• **Exercise aim**: Extract every line of the material below that contains the string "pixels".

Stored data:
----
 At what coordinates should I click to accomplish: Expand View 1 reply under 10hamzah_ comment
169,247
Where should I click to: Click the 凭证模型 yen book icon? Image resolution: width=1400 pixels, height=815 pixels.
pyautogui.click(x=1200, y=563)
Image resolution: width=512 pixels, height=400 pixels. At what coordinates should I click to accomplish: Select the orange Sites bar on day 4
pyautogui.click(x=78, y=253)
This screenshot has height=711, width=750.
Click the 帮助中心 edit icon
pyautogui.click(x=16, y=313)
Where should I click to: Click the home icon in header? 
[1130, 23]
----
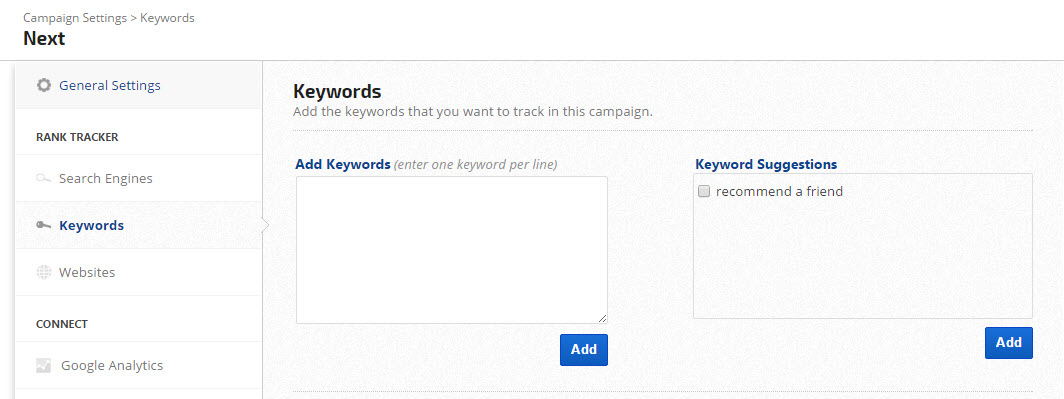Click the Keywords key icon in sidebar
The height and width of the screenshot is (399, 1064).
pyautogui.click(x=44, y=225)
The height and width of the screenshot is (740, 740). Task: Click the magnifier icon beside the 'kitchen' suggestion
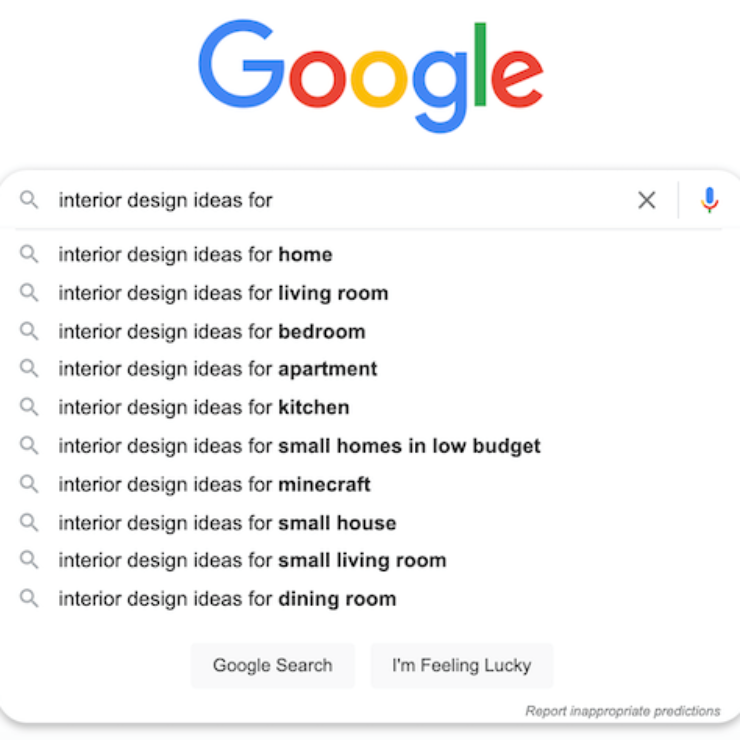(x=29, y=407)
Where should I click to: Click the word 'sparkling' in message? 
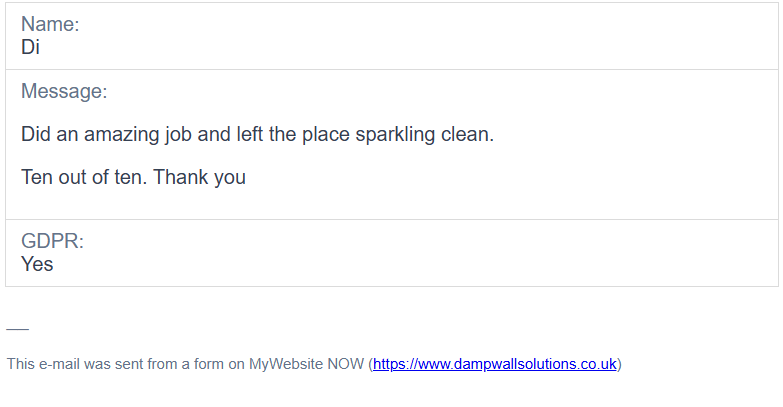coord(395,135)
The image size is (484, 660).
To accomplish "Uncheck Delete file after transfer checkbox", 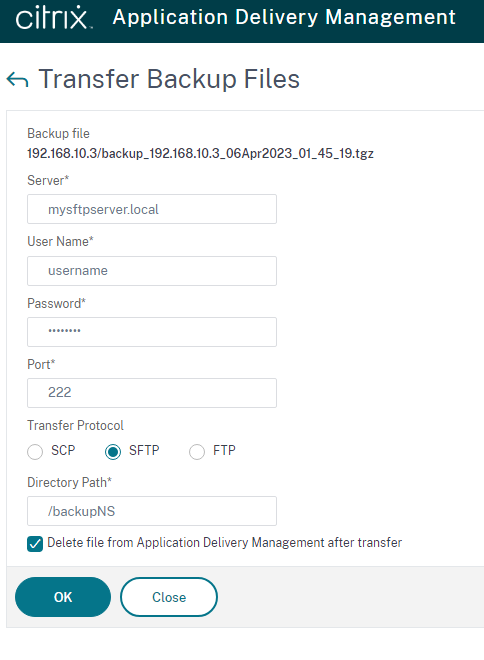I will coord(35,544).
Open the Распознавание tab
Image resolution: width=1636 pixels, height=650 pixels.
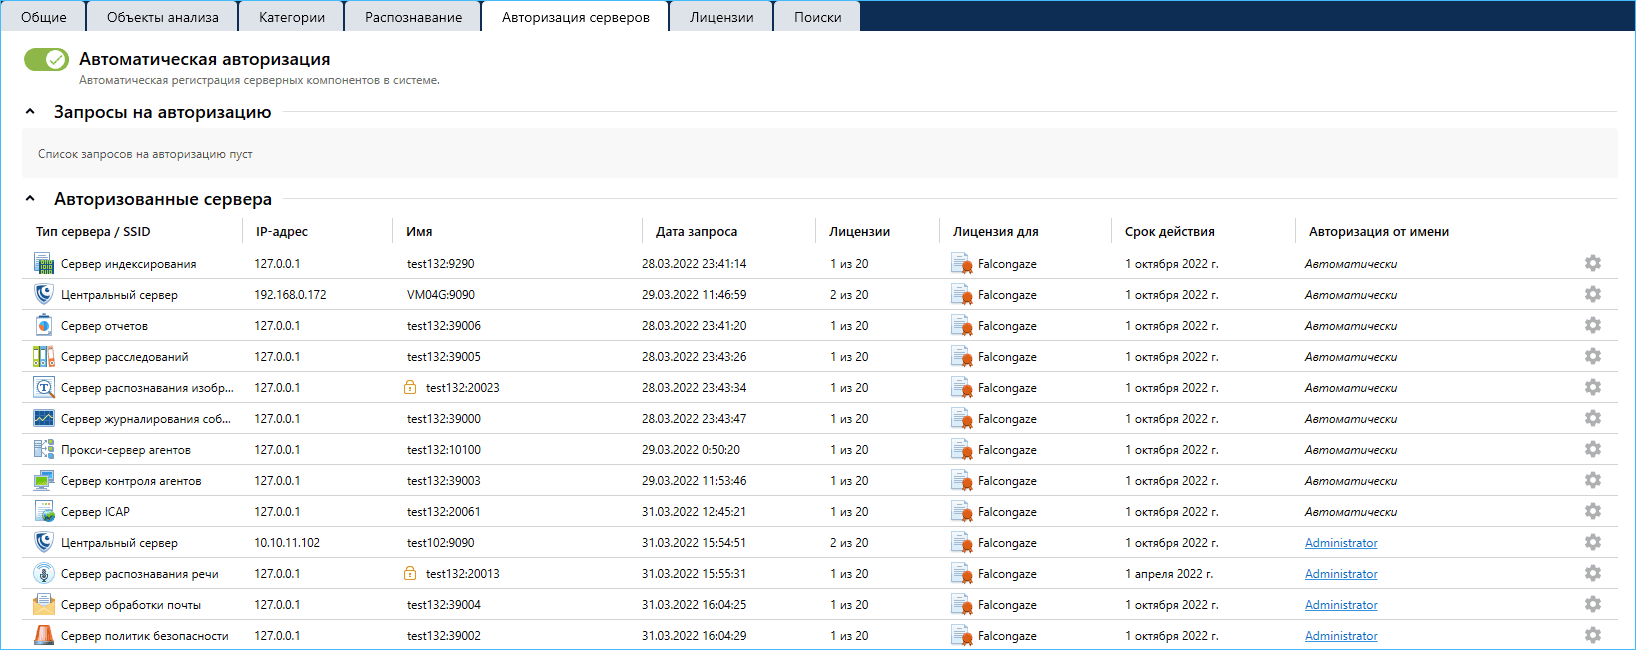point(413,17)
----
• **Solution to this problem**:
Where should I click to: Click the 凭证模型 yen book icon? Image resolution: width=1400 pixels, height=815 pixels.
Image resolution: width=512 pixels, height=400 pixels. At what coordinates should I click to accomplish: Select the orange Sites bar on day 4
Image resolution: width=1636 pixels, height=650 pixels.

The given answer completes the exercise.